WHAT THE TASK ASKS. This exercise calls for an exact transcription. Set down every record below.
TASK DATA START
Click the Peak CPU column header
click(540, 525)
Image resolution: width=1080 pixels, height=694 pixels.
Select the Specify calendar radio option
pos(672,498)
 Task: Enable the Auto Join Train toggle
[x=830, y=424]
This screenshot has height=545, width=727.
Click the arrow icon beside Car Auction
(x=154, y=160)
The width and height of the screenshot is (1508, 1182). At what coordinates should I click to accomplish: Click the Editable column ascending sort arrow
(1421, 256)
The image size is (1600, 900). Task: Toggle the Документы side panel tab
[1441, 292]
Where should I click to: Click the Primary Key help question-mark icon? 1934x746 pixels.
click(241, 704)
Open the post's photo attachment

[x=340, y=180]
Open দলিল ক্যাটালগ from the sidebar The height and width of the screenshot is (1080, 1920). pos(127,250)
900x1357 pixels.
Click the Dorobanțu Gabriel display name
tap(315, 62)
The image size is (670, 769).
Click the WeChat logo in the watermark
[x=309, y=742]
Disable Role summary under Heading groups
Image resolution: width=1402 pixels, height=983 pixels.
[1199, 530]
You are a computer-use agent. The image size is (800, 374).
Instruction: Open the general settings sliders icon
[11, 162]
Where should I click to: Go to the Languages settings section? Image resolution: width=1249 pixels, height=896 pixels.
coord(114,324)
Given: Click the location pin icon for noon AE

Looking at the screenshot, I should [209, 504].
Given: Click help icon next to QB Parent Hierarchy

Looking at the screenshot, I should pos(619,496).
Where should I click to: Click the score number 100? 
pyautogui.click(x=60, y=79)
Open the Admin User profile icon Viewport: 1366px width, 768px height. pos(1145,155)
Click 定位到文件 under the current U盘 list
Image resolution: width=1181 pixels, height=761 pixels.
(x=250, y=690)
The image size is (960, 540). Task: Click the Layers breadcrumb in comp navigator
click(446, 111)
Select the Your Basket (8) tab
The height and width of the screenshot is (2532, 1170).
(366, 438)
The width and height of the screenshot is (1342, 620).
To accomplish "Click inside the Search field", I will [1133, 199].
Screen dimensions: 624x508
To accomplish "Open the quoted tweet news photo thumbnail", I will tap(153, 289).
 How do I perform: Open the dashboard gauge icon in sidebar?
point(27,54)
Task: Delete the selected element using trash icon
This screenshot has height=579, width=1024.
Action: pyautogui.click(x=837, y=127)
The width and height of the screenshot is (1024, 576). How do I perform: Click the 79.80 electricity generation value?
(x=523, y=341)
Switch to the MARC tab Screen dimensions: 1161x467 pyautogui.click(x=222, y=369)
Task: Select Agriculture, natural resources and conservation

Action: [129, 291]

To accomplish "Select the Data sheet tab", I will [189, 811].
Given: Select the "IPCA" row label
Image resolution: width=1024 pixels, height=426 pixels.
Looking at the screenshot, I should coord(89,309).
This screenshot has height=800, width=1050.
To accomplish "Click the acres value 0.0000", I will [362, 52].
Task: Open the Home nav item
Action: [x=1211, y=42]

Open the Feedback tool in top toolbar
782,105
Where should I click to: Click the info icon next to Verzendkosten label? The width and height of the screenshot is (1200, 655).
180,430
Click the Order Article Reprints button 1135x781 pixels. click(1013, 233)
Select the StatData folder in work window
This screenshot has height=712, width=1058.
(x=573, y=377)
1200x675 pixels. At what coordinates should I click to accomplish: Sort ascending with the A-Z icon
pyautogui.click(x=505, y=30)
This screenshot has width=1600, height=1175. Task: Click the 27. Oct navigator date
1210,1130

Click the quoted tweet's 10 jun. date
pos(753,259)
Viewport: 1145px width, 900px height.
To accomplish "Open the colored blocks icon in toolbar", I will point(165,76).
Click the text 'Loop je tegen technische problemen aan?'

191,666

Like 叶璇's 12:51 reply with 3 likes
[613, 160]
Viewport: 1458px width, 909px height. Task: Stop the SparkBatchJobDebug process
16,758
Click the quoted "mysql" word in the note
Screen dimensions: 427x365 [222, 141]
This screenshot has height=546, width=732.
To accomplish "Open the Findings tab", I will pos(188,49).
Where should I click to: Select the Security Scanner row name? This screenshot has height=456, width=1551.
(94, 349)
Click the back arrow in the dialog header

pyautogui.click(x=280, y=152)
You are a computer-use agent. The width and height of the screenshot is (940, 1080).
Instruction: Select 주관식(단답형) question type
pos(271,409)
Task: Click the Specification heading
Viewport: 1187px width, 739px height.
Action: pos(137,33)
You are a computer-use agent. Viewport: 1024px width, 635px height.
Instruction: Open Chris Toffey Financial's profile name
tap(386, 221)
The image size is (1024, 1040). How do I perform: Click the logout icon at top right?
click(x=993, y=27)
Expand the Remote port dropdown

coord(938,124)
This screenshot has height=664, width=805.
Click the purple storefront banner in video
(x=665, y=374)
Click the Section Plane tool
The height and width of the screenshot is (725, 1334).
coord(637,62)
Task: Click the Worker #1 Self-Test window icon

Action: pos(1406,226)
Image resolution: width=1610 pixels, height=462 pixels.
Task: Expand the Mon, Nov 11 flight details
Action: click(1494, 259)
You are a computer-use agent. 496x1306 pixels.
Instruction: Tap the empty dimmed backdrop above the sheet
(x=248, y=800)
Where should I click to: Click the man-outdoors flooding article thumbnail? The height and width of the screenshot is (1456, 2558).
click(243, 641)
TASK DATA END
RESPONSE.
Click the Peak CPU column header
click(540, 525)
Image resolution: width=1080 pixels, height=694 pixels.
Select the Specify calendar radio option
pos(672,498)
 Task: Enable the Auto Join Train toggle
[x=830, y=424]
This screenshot has height=545, width=727.
Click the arrow icon beside Car Auction
(x=154, y=160)
The width and height of the screenshot is (1508, 1182). At what coordinates should I click to accomplish: Click the Editable column ascending sort arrow
(1421, 256)
The image size is (1600, 900). Task: Toggle the Документы side panel tab
[1441, 292]
Where should I click to: Click the Primary Key help question-mark icon? 1934x746 pixels.
click(241, 704)
Open the post's photo attachment

[x=340, y=180]
Open দলিল ক্যাটালগ from the sidebar The height and width of the screenshot is (1080, 1920). pos(127,250)
900x1357 pixels.
Click the Dorobanțu Gabriel display name
tap(315, 62)
The image size is (670, 769).
Click the WeChat logo in the watermark
[x=309, y=742]
Disable Role summary under Heading groups
Image resolution: width=1402 pixels, height=983 pixels.
[1199, 530]
You are a computer-use agent. The image size is (800, 374).
Instruction: Open the general settings sliders icon
[11, 162]
Where should I click to: Go to the Languages settings section? Image resolution: width=1249 pixels, height=896 pixels.
coord(114,324)
Given: Click the location pin icon for noon AE

Looking at the screenshot, I should [209, 504].
Given: Click help icon next to QB Parent Hierarchy

Looking at the screenshot, I should pos(619,496).
Where should I click to: Click the score number 100? 
pyautogui.click(x=60, y=79)
Open the Admin User profile icon Viewport: 1366px width, 768px height. pos(1145,155)
Click 定位到文件 under the current U盘 list
Image resolution: width=1181 pixels, height=761 pixels.
(x=250, y=690)
The image size is (960, 540). Task: Click the Layers breadcrumb in comp navigator
click(446, 111)
Select the Your Basket (8) tab
The height and width of the screenshot is (2532, 1170).
(366, 438)
The width and height of the screenshot is (1342, 620).
To accomplish "Click inside the Search field", I will [1133, 199].
Screen dimensions: 624x508
To accomplish "Open the quoted tweet news photo thumbnail", I will tap(153, 289).
 How do I perform: Open the dashboard gauge icon in sidebar?
point(27,54)
Task: Delete the selected element using trash icon
This screenshot has height=579, width=1024.
Action: pyautogui.click(x=837, y=127)
The width and height of the screenshot is (1024, 576). How do I perform: Click the 79.80 electricity generation value?
(x=523, y=341)
Switch to the MARC tab Screen dimensions: 1161x467 pyautogui.click(x=222, y=369)
Task: Select Agriculture, natural resources and conservation

Action: [129, 291]

To accomplish "Select the Data sheet tab", I will [189, 811].
Given: Select the "IPCA" row label
Image resolution: width=1024 pixels, height=426 pixels.
Looking at the screenshot, I should coord(89,309).
This screenshot has height=800, width=1050.
To accomplish "Click the acres value 0.0000", I will [362, 52].
Task: Open the Home nav item
Action: [x=1211, y=42]

Open the Feedback tool in top toolbar
782,105
Where should I click to: Click the info icon next to Verzendkosten label? The width and height of the screenshot is (1200, 655).
180,430
Click the Order Article Reprints button 1135x781 pixels. click(1013, 233)
Select the StatData folder in work window
This screenshot has height=712, width=1058.
(x=573, y=377)
1200x675 pixels. At what coordinates should I click to accomplish: Sort ascending with the A-Z icon
pyautogui.click(x=505, y=30)
This screenshot has width=1600, height=1175. Task: Click the 27. Oct navigator date
1210,1130

Click the quoted tweet's 10 jun. date
pos(753,259)
Viewport: 1145px width, 900px height.
To accomplish "Open the colored blocks icon in toolbar", I will point(165,76).
Click the text 'Loop je tegen technische problemen aan?'

191,666

Like 叶璇's 12:51 reply with 3 likes
[613, 160]
Viewport: 1458px width, 909px height. Task: Stop the SparkBatchJobDebug process
16,758
Click the quoted "mysql" word in the note
Screen dimensions: 427x365 [222, 141]
This screenshot has height=546, width=732.
To accomplish "Open the Findings tab", I will pos(188,49).
Where should I click to: Select the Security Scanner row name? This screenshot has height=456, width=1551.
(94, 349)
Click the back arrow in the dialog header

pyautogui.click(x=280, y=152)
You are a computer-use agent. The width and height of the screenshot is (940, 1080).
Instruction: Select 주관식(단답형) question type
pos(271,409)
Task: Click the Specification heading
Viewport: 1187px width, 739px height.
Action: pos(137,33)
You are a computer-use agent. Viewport: 1024px width, 635px height.
Instruction: Open Chris Toffey Financial's profile name
tap(386, 221)
The image size is (1024, 1040). How do I perform: Click the logout icon at top right?
click(x=993, y=27)
Expand the Remote port dropdown

coord(938,124)
This screenshot has height=664, width=805.
Click the purple storefront banner in video
(x=665, y=374)
Click the Section Plane tool
The height and width of the screenshot is (725, 1334).
coord(637,62)
Task: Click the Worker #1 Self-Test window icon

Action: pos(1406,226)
Image resolution: width=1610 pixels, height=462 pixels.
Task: Expand the Mon, Nov 11 flight details
Action: click(1494, 259)
You are a computer-use agent. 496x1306 pixels.
Instruction: Tap the empty dimmed backdrop above the sheet
(x=248, y=800)
Where should I click to: Click the man-outdoors flooding article thumbnail? The height and width of the screenshot is (1456, 2558).
click(243, 641)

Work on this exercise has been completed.